_TASK DETAILS_
Your answer should be the data below, reproduced with nothing changed.

_THE RECORDS_
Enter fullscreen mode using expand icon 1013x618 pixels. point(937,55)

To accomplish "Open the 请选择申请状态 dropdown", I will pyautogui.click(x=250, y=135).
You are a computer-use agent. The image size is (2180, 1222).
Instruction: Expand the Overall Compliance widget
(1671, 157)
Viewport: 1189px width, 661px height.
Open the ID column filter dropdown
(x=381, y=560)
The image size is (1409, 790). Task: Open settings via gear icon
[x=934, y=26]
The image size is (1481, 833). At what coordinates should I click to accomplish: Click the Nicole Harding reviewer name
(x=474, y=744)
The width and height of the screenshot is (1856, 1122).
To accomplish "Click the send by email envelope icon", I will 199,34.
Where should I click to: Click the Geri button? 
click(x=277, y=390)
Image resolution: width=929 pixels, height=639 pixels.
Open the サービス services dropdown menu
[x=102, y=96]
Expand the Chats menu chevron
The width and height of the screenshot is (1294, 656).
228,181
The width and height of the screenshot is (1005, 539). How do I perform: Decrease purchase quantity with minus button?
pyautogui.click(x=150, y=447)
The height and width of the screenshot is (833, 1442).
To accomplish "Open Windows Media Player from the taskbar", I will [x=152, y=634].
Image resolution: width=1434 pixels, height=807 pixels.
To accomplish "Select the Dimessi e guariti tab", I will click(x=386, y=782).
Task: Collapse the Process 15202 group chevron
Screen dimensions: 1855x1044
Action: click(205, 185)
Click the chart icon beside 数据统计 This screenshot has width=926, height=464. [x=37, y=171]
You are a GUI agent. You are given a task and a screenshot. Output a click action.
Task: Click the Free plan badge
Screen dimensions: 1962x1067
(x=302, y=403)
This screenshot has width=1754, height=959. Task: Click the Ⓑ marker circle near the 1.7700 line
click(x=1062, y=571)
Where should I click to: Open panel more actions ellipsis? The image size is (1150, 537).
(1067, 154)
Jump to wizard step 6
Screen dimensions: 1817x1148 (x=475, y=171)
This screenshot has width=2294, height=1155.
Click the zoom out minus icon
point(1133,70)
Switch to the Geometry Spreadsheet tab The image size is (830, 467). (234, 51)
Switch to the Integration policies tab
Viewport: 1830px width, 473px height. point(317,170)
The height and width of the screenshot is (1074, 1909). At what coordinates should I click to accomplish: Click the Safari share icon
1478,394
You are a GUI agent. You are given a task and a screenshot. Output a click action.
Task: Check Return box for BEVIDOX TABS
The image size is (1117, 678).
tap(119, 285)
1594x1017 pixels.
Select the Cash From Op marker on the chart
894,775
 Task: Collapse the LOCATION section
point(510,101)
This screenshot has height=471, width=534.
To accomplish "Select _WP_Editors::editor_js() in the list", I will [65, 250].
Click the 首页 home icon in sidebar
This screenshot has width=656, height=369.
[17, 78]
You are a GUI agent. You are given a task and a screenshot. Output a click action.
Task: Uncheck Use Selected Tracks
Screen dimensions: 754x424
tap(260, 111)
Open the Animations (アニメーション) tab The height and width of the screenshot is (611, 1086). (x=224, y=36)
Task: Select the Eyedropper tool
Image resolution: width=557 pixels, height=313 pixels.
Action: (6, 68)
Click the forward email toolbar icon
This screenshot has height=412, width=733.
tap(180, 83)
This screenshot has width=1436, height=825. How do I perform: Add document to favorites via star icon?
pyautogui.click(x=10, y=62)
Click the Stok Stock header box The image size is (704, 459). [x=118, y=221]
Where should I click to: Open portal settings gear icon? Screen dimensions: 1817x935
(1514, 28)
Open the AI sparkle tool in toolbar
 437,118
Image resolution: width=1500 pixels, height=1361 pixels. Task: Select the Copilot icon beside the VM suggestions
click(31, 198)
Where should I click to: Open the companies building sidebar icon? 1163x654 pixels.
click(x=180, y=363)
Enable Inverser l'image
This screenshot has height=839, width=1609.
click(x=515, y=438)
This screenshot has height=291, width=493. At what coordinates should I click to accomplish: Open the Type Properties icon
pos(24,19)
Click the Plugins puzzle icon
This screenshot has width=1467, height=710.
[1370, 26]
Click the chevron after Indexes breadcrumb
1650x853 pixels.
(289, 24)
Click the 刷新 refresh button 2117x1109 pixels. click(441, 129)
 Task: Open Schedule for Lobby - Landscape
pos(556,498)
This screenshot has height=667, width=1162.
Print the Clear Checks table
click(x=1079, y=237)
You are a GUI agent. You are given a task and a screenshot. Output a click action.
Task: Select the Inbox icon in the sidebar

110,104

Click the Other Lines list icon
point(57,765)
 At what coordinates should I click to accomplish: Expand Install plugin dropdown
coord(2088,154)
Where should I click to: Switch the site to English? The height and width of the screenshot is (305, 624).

_RESPONSE BOX_
Enter fullscreen mode using expand icon 1013x618 pixels. point(937,55)

To accomplish "Open the 请选择申请状态 dropdown", I will pyautogui.click(x=250, y=135).
You are a computer-use agent. The image size is (2180, 1222).
Instruction: Expand the Overall Compliance widget
(1671, 157)
Viewport: 1189px width, 661px height.
Open the ID column filter dropdown
(x=381, y=560)
The image size is (1409, 790). Task: Open settings via gear icon
[x=934, y=26]
The image size is (1481, 833). At what coordinates should I click to accomplish: Click the Nicole Harding reviewer name
(x=474, y=744)
The width and height of the screenshot is (1856, 1122).
To accomplish "Click the send by email envelope icon", I will 199,34.
Where should I click to: Click the Geri button? 
click(x=277, y=390)
Image resolution: width=929 pixels, height=639 pixels.
Open the サービス services dropdown menu
[x=102, y=96]
Expand the Chats menu chevron
The width and height of the screenshot is (1294, 656).
228,181
The width and height of the screenshot is (1005, 539). How do I perform: Decrease purchase quantity with minus button?
pyautogui.click(x=150, y=447)
The height and width of the screenshot is (833, 1442).
To accomplish "Open Windows Media Player from the taskbar", I will [x=152, y=634].
Image resolution: width=1434 pixels, height=807 pixels.
To accomplish "Select the Dimessi e guariti tab", I will click(x=386, y=782).
Task: Collapse the Process 15202 group chevron
Screen dimensions: 1855x1044
Action: click(205, 185)
Click the chart icon beside 数据统计 This screenshot has width=926, height=464. [x=37, y=171]
You are a GUI agent. You are given a task and a screenshot. Output a click action.
Task: Click the Free plan badge
Screen dimensions: 1962x1067
(x=302, y=403)
This screenshot has width=1754, height=959. Task: Click the Ⓑ marker circle near the 1.7700 line
click(x=1062, y=571)
Where should I click to: Open panel more actions ellipsis? The image size is (1150, 537).
(1067, 154)
Jump to wizard step 6
Screen dimensions: 1817x1148 (x=475, y=171)
This screenshot has width=2294, height=1155.
Click the zoom out minus icon
point(1133,70)
Switch to the Geometry Spreadsheet tab The image size is (830, 467). (234, 51)
Switch to the Integration policies tab
Viewport: 1830px width, 473px height. point(317,170)
The height and width of the screenshot is (1074, 1909). At what coordinates should I click to accomplish: Click the Safari share icon
1478,394
You are a GUI agent. You are given a task and a screenshot. Output a click action.
Task: Check Return box for BEVIDOX TABS
The image size is (1117, 678).
tap(119, 285)
1594x1017 pixels.
Select the Cash From Op marker on the chart
894,775
 Task: Collapse the LOCATION section
point(510,101)
This screenshot has height=471, width=534.
To accomplish "Select _WP_Editors::editor_js() in the list", I will [65, 250].
Click the 首页 home icon in sidebar
This screenshot has width=656, height=369.
[17, 78]
You are a GUI agent. You are given a task and a screenshot. Output a click action.
Task: Uncheck Use Selected Tracks
Screen dimensions: 754x424
tap(260, 111)
Open the Animations (アニメーション) tab The height and width of the screenshot is (611, 1086). (x=224, y=36)
Task: Select the Eyedropper tool
Image resolution: width=557 pixels, height=313 pixels.
Action: (6, 68)
Click the forward email toolbar icon
This screenshot has height=412, width=733.
tap(180, 83)
This screenshot has width=1436, height=825. How do I perform: Add document to favorites via star icon?
pyautogui.click(x=10, y=62)
Click the Stok Stock header box The image size is (704, 459). [x=118, y=221]
Where should I click to: Open portal settings gear icon? Screen dimensions: 1817x935
(1514, 28)
Open the AI sparkle tool in toolbar
 437,118
Image resolution: width=1500 pixels, height=1361 pixels. Task: Select the Copilot icon beside the VM suggestions
click(31, 198)
Where should I click to: Open the companies building sidebar icon? 1163x654 pixels.
click(x=180, y=363)
Enable Inverser l'image
This screenshot has height=839, width=1609.
click(x=515, y=438)
This screenshot has height=291, width=493. At what coordinates should I click to accomplish: Open the Type Properties icon
pos(24,19)
Click the Plugins puzzle icon
This screenshot has width=1467, height=710.
[1370, 26]
Click the chevron after Indexes breadcrumb
1650x853 pixels.
(289, 24)
Click the 刷新 refresh button 2117x1109 pixels. click(441, 129)
 Task: Open Schedule for Lobby - Landscape
pos(556,498)
This screenshot has height=667, width=1162.
Print the Clear Checks table
click(x=1079, y=237)
You are a GUI agent. You are given a task and a screenshot. Output a click action.
Task: Select the Inbox icon in the sidebar

110,104

Click the Other Lines list icon
point(57,765)
 At what coordinates should I click to accomplish: Expand Install plugin dropdown
coord(2088,154)
Where should I click to: Switch the site to English? The height and width of the screenshot is (305, 624).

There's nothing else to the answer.